Thanks for commenting, Erik. The fact that women, especially lesbians, will actually use the phrase is disappointing to me, frankly. And I think that right there is a really good example of how internalized misogyny absolutely plays a role in how we see ourselves sexually.
And I think it's also really problematic to pin a general, sweeping assumption about how often a person will or should want sex to their bio sex or gender, in the same way that assuming just because a person has a particular sexual orientation, it means they'll enjoy or engage in certain sexual behaviors... when we know that all that does is potentially alienate people and make them feel that they aren't truly who they say or feel themselves to be if they don't actually engage in those activities, OR if they don't want sex as often (or as infrequently) as they're expected to.
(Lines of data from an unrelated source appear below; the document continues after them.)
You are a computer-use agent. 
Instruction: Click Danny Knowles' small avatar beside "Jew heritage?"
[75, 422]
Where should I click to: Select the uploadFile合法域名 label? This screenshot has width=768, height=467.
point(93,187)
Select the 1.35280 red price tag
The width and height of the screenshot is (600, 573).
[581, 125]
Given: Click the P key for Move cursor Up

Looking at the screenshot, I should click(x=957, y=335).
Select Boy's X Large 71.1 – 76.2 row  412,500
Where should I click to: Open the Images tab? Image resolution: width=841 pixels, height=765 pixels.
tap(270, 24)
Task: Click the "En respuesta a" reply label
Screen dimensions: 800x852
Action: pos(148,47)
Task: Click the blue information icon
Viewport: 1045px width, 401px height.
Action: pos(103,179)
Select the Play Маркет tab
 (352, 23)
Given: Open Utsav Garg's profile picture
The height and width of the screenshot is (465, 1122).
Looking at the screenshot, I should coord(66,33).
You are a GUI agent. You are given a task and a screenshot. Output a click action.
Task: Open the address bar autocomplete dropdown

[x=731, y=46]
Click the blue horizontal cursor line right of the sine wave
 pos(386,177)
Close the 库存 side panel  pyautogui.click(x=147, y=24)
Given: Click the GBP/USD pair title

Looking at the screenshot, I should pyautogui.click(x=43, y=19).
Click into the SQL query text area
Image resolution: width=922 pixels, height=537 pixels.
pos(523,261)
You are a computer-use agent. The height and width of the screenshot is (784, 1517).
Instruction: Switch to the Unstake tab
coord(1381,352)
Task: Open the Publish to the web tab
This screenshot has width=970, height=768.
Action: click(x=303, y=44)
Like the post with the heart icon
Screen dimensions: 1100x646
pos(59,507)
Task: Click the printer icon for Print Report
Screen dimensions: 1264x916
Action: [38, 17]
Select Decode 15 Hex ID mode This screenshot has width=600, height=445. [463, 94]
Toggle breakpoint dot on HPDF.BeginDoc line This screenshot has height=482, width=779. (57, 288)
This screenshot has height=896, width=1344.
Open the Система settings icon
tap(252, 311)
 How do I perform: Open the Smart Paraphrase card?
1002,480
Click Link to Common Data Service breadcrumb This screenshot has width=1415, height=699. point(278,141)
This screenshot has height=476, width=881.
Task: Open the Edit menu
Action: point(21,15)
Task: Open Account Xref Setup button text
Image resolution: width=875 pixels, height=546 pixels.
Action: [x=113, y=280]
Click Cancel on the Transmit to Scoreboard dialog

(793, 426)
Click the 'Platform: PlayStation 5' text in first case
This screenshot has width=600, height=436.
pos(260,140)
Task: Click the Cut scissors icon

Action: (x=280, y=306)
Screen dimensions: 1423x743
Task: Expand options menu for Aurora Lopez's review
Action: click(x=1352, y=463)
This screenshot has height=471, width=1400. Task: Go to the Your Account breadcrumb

OK, so thanks for getting me thinking....I am wondering a few things- so, if we judge lesbian sex and intimacy by heterosexist standards we are screwed (or not!) from the get go. I think, as you highlighted Allegra, that sexual behavior in all relationships is dependent on many factors within that relationship, length of time together just being one factor. So, what is lesbian sexual behavior in long term realtionships changes over time and WHO IS TO SAY that is a 'death' or not sex.
This also just gets me thinking about monogomy in general. I'm thinking I'm less and less cool with 'forever monogomy' for some many reasons the older I get and the more sexual and intimate partners I enjoy.